*Exercise requirements:* Collect and copy out in full each line in the rows below that contains the word "scroll".

*Target position records:*
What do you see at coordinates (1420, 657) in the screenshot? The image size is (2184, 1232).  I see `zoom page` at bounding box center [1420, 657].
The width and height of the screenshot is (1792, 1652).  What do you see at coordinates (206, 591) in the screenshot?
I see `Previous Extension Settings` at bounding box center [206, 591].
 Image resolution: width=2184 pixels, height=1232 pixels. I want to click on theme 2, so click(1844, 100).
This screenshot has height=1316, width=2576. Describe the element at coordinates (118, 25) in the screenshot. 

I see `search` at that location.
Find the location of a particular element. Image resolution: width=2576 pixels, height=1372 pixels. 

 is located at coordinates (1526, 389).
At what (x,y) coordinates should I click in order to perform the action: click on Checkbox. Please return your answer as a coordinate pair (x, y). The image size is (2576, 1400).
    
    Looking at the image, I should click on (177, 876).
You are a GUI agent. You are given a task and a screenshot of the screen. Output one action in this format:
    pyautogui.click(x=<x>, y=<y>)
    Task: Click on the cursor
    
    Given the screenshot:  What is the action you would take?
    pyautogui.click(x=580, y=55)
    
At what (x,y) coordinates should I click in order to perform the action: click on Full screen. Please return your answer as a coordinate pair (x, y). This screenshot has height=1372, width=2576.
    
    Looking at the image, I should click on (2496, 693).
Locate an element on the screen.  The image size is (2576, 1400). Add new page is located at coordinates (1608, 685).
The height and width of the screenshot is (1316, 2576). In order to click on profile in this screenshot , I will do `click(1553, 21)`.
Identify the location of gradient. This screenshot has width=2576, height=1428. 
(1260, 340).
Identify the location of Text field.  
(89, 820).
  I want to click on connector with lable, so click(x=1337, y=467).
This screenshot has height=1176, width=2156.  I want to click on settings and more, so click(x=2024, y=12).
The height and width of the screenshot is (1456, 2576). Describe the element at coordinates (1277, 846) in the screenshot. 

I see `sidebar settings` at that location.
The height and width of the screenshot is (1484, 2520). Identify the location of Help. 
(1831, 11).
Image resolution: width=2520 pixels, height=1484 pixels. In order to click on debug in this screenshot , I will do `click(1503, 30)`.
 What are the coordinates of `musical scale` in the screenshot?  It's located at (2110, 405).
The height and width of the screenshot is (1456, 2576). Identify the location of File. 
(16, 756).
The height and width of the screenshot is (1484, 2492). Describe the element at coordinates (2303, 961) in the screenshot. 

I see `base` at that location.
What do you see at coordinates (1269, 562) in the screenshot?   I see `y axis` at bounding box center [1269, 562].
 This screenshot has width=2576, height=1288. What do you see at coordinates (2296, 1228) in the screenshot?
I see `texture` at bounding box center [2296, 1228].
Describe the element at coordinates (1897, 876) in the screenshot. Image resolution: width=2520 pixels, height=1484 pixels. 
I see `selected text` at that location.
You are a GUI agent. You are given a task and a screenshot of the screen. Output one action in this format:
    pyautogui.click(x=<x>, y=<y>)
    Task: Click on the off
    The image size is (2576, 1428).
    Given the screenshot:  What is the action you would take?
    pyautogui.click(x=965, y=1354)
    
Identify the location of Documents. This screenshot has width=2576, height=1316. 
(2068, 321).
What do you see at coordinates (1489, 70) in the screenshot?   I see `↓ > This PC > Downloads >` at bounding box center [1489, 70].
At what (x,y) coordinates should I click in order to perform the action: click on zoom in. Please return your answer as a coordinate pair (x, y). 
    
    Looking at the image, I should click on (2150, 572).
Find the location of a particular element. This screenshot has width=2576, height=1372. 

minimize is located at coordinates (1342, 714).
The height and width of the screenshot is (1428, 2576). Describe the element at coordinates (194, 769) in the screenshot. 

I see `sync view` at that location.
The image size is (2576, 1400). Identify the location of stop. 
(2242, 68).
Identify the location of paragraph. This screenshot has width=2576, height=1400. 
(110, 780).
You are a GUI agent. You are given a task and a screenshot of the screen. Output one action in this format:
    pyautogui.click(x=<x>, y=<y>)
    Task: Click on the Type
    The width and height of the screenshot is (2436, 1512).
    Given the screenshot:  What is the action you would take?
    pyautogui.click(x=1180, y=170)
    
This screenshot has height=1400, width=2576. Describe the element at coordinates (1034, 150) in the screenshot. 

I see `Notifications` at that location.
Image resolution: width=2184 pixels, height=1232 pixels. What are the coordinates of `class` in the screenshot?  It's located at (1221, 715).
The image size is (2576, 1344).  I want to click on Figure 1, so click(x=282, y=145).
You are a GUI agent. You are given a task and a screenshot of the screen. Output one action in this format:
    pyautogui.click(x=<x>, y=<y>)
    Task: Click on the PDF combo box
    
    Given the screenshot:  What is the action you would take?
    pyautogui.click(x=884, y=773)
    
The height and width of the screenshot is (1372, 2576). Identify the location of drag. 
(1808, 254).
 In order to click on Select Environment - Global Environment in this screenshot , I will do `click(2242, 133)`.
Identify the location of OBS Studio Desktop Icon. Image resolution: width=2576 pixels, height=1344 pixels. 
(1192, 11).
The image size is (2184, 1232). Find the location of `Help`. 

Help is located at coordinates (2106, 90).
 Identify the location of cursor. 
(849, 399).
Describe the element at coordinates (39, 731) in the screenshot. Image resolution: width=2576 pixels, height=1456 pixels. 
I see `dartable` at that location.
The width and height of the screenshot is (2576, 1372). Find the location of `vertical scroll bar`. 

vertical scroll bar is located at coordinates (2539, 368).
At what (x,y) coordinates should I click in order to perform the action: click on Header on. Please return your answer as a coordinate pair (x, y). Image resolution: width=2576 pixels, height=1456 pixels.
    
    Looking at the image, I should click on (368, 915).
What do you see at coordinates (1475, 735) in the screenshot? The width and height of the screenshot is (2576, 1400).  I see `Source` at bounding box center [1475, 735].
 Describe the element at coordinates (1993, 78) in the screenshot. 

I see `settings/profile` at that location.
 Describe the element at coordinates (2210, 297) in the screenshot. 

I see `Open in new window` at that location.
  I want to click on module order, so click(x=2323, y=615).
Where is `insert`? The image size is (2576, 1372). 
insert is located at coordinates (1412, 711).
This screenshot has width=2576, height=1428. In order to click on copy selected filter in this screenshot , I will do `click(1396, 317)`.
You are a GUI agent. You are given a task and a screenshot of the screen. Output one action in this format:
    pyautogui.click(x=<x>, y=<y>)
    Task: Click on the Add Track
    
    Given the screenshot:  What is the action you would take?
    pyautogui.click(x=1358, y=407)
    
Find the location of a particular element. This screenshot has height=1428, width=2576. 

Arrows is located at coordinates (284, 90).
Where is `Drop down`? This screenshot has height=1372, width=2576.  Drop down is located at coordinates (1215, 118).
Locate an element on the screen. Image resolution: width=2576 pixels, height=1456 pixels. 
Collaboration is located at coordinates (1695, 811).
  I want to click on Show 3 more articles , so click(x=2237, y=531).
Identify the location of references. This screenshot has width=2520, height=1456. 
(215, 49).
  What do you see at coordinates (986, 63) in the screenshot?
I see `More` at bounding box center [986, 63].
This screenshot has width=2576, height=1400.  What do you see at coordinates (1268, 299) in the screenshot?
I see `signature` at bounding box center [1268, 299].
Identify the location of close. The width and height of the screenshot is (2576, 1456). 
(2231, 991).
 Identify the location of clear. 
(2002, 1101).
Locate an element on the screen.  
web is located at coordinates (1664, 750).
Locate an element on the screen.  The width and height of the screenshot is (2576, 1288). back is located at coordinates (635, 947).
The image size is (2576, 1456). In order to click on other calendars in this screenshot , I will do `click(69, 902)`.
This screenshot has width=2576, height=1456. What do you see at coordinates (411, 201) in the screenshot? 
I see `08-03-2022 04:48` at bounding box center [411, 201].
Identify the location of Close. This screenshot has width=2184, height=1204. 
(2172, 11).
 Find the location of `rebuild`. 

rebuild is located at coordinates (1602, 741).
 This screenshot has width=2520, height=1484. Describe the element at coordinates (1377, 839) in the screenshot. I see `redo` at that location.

*Task response:*
The width and height of the screenshot is (2576, 1372). Find the location of `vertical scroll bar`. 
vertical scroll bar is located at coordinates (2539, 368).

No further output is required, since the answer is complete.